» Exercise description:
All lines from the one containing "Requirements (949, 49)" through the last line below must be duplicated exactly, with nothing outside that span.

» Data:
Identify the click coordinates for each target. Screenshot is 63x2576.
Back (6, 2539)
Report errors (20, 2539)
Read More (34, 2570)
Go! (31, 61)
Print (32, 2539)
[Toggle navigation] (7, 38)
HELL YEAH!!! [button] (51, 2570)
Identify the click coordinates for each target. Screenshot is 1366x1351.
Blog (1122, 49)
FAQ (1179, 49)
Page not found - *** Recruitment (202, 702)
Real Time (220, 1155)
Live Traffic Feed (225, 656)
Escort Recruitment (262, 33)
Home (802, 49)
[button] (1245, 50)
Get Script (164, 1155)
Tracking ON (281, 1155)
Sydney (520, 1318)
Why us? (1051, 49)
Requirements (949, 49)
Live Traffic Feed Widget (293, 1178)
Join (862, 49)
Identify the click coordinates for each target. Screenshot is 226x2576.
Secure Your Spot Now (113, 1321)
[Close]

» Your response:
Requirements (949, 49)
Live Traffic Feed Widget (293, 1178)
Join (862, 49)
Identify the click coordinates for each target. Screenshot is 226x2576.
Secure Your Spot Now (113, 1321)
[Close]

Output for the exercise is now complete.